# 29 gal planted



## supaoopa (Sep 1, 2005)

Here's a semi recent pic of my 29 gal. 












Sorry, the lighting was horrible so I will update later with better pics.


----------



## fish_doc (Jan 31, 2005)

Love the tank. You went full out and got a nice stand and hood to go with it. SWEET..

Oh ye the setup looks great to.

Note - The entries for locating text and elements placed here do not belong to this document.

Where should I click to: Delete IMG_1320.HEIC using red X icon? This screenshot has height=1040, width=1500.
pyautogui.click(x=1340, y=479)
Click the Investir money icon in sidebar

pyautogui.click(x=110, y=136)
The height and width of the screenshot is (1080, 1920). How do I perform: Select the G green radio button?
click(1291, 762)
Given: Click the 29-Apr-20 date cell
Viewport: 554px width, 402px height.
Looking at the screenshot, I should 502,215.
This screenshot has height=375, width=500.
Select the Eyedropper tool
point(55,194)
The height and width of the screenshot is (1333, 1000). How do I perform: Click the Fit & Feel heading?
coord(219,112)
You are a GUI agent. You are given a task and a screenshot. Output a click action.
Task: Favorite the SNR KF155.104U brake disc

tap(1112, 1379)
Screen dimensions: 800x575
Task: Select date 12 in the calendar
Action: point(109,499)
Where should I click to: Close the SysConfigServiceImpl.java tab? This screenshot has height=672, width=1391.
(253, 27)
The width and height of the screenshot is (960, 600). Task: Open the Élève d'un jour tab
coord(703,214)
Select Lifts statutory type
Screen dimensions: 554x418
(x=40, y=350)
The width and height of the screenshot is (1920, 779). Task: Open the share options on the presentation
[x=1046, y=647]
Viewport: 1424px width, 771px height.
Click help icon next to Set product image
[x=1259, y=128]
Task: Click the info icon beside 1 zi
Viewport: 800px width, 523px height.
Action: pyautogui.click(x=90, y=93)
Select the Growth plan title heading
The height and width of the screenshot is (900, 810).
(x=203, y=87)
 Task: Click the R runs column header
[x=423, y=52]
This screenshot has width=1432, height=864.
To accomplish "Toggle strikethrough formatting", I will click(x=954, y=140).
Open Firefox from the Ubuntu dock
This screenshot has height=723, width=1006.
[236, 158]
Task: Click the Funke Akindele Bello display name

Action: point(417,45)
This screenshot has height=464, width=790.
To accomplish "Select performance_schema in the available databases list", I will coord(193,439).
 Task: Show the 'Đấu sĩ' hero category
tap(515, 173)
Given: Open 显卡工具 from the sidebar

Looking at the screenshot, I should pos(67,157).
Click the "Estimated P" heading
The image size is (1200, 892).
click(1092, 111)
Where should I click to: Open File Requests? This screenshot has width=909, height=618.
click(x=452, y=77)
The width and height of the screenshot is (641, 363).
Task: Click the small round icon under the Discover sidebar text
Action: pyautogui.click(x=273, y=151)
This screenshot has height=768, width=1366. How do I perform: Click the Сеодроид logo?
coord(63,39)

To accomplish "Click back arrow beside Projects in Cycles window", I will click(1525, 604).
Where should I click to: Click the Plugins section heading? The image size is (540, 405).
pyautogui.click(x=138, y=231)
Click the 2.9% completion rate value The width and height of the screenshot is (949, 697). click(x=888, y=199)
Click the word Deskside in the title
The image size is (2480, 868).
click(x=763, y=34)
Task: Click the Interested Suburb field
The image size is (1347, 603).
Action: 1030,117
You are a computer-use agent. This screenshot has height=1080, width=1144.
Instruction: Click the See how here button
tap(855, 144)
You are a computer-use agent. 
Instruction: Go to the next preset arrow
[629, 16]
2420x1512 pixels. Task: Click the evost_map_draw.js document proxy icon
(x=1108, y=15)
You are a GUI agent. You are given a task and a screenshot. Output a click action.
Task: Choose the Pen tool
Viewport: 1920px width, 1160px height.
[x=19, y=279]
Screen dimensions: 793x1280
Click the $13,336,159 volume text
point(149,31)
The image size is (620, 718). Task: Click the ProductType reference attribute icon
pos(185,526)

Live plants, drftwood, and my favorite natural colored stone.


----------



## fishfreaks (Jan 19, 2005)

That's a really nice tank! do I spot a Keyhole cichlid up in front?


----------



## supaoopa (Sep 1, 2005)

fishfreaks said:


> That's a really nice tank! do I spot a Keyhole cichlid up in front?


Yup, GF named him Pongo. 

Thanks for the comments. :smile: 


Tank is still in the recovery stages of being moved so it still doesn't look to hot as far as aquascaping goes. I really liked the way it was heading before it was moved. :???: 

WHat i was able to do with the stock 20watt light that came with the tank









what it looked like before i had to tear it down to move to a new location (lighting upgraded to 65watt).









It's getting there.... hopefully within the next couple of months. :mrgreen:


----------



## Shaggy (Apr 29, 2005)

Great photos. Sweet looking tank!


----------



## Orbital (Jun 11, 2005)

Very nice. :grin:


----------